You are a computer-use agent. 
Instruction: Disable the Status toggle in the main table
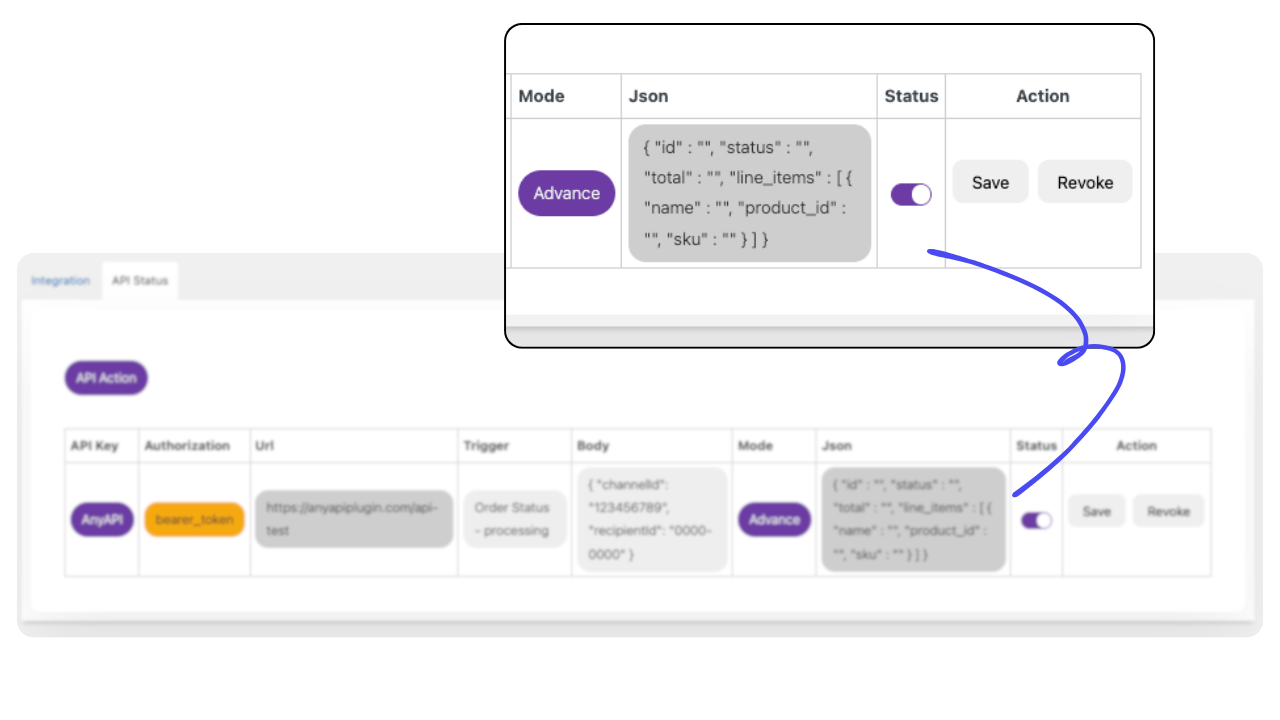(1036, 520)
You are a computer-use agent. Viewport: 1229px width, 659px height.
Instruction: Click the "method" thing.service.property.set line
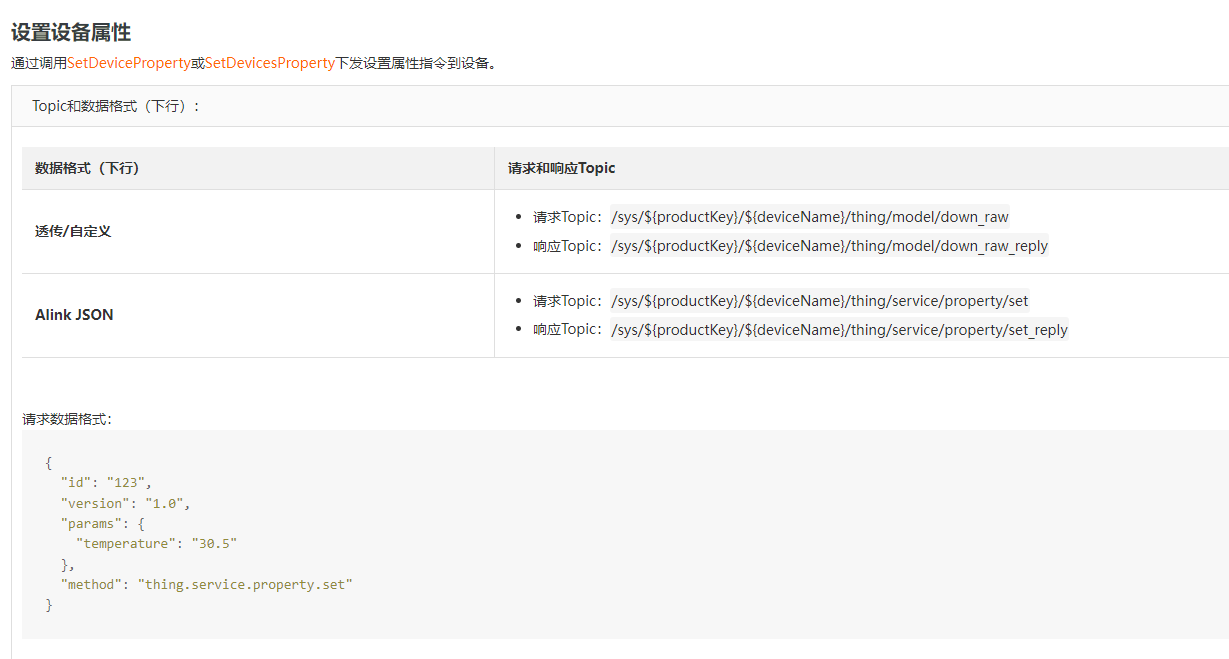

→ Assignment: Go through the listing above and copy each line where the string "computer" appears.

→ Your solution:
You are a computer-use agent. 
You are a computer-use agent. Viewport: 1229px width, 659px height.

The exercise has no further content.